The Music Notation Community Group develops and maintains format and language specifications for notated music used by web, desktop, and mobile applications. The group aims to serve a broad range of users engaging in music-related activities involving notation, and will document these use cases.
The initial task of the Community Group is to maintain and update the MusicXML and SMuFL (Standard Music Font Layout) specifications. The goals are to evolve the specifications to handle new use cases and technologies, including greater use of music notation on the web, while maximizing the existing investment in implementations of the existing MusicXML 3.0 and SMuFL specifications.
Michael has opened and closed issue #403 concerning adding a SMuFL attribute to child elements of the percussion element to accommodate a wider range of pictograms for percussion instruments, specifically the stylistic alternates for some of them. The pull request (#404) implements this and also includes the necessary updates to the documentation.
There has been some discussion on the proposal in #401 to deprecate the DTDs with the release of MusicXML 4.0, and based on the feedback received from the development community Michael has decided to postpone this decision to a future version.
Issue #106, concerning a clarification of notes of different durations on the same stem, now has an example to show how this should be encoded in MusicXML and has now been closed.
We appealed for feedback concerning issue #280 for tips for using code generation with MusicXML, and we have received some good feedback that can now be incorporated into the tutorial to help future developers.
There are a few issues remaining with the docgenerator tool that are causing some minor hold-ups in the completion of the documentation, and Michael and Adrian will get together later this week to try to unblock the remaining work. Michael has also created a pull request (#234) in the MNX repository to update the docgenerator tool with some changes that are necessary for anybody else in the community who wants to build the MusicXML documentation for themselves, and Adrian will review and hopefully merge that pull request soon.
Michael has added the MusicXML 4.0 version history into the current draft of the documentation with links to not only all of the issues involved but also directly to the affected elements, which will make it very easy to look at the changes in detail.
Adrian has been making some further changes to the docgenerator tool to accommodate the new visual design introduced for MusicXML into MNX, and has made a start on moving material from the old Bikeshed spec into the new system, though this is throwing up some questions about how to split up the information that needs further thought. You can see the new visual design in the current draft here.
The next co-chairs’ meeting will be in two weeks on Tuesday 25 May.
The documentation is built using the generator tool that Adrian Holovaty initially created for MNX. It takes the MusicXML 4.0 schema and converts it into a Django database, which we then edit to add examples and additional content like the tutorial. Edward O’Riordan from Soundslice contributed to the graphic design.

=== Available data ===
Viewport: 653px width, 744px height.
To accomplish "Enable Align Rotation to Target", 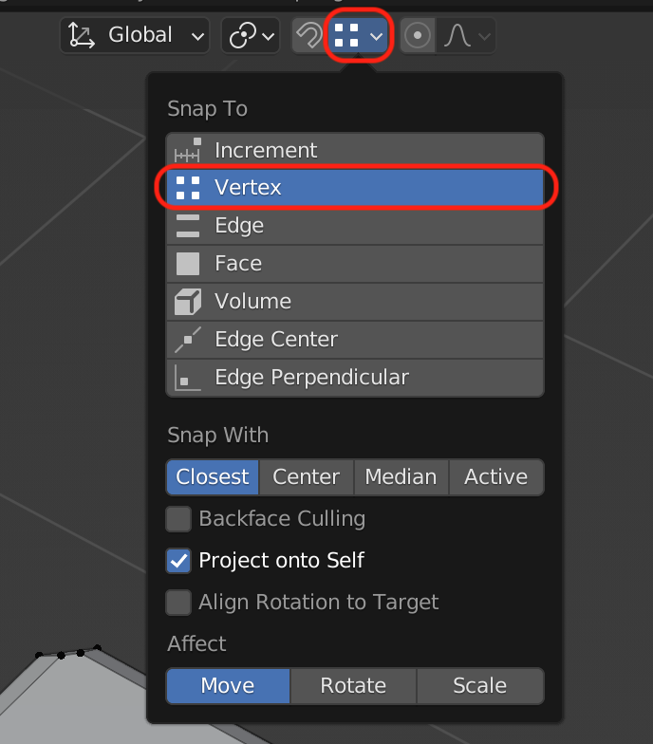I will coord(178,603).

=== Given task 1 ===
Name each number that the Music Notation Community Group update explicitly calls an issue.
=== Given task 2 ===
Continue the Music Notation Community Group update from its final sentence.

=== Written response 1 ===
#403, #106, #280

=== Written response 2 ===
We believe this version of the documentation has several advantages compared to the previous documentation available for MusicXML 3.0, besides being up to date with the latest 4.0 features:
The documentation now hides all the W3C XML Schema implementation details like complex types, attribute groups, and element groups. These are internal building blocks for the schema but of no immediate concern to MusicXML authors and developers. Now all you see are the parts of the schema that do matter to authors and developers: elements, attributes, and simple types (e.g. enumerations, regular expressions, different types of numeric values).
The examples and the element documentation are automatically linked together. You can click on any element within an example and get taken to the element documentation. Within the element documentation, you automatically get a list of all the examples that use that element.
Please take a look and let us know your thoughts. The documentation is not yet complete, but we think it is at a good enough state to be reviewed. We have brought over all the examples from the MusicXML 3.0 documentation, as well as the tutorial.
We know of four outstanding sets of issues that we are currently working to fix:
The documentation for some complex types is being generated incorrectly. Some choices and sequences are not displayed accurately. Everything is correct in the database representation; there are some bugs in the automatic text generation that we need to fix.
We need more examples. This is especially true for features added in MusicXML 3.1 and 4.0, but also for some older features where the MusicXML 3.0 documentation missed an example or had an incorrect example.
We need to add the version history.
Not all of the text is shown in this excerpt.